The company also beat market estimates in the just-finished quarter. Reuters said analysts had expected second-quarter revenue of $7.65 billion and adjusted earnings of $2.66 per share, both below the numbers Applied ultimately delivered. Shares rose in extended trading after the report, reflecting investor confidence that demand conditions are still improving rather than flattening.
That distinction matters because investors have spent much of the past year trying to separate durable AI infrastructure demand from short-lived enthusiasm. In Applied’s case, the combination of record revenue, stronger profitability and a guidance lift points to a market that still has room to expand, especially in the manufacturing stages behind advanced logic and memory chips.
Advanced Packaging Becomes the Next Bottleneck
Applied’s comments underscore how the race to build better AI systems is no longer just about designing faster processors. It is increasingly about how efficiently chipmakers can connect memory, logic and packaging technologies into larger, more power-efficient systems.
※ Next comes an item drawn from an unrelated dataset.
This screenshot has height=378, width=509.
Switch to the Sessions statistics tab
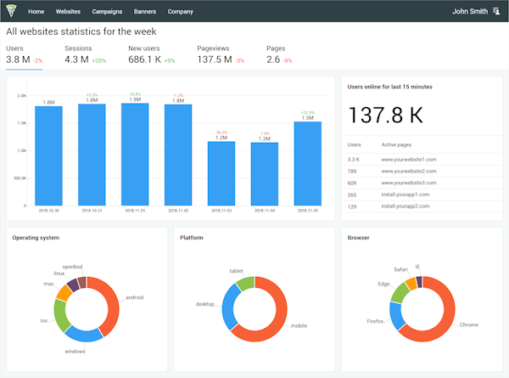point(85,54)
That is one reason the company put fresh emphasis on advanced packaging in its release. Applied said it recently agreed to acquire ASMPT’s NEXX business, which supplies large-area advanced packaging deposition equipment. The company said that move would broaden its panel-level packaging portfolio and help customers build larger AI accelerators with better energy-efficient performance.
In practice, that places Applied closer to one of the most commercially important shifts in semiconductors. As AI workloads grow more demanding, chipmakers are looking beyond simple transistor scaling and toward packaging, interconnects and memory integration as the next levers for speed, power efficiency and system performance.
Why the Company Is Expanding Capacity
Applied’s management did not describe the current environment as a narrow spike tied to a single customer. Instead, it presented AI demand as a multi-year manufacturing cycle that is changing how the company plans supply, logistics and partnerships.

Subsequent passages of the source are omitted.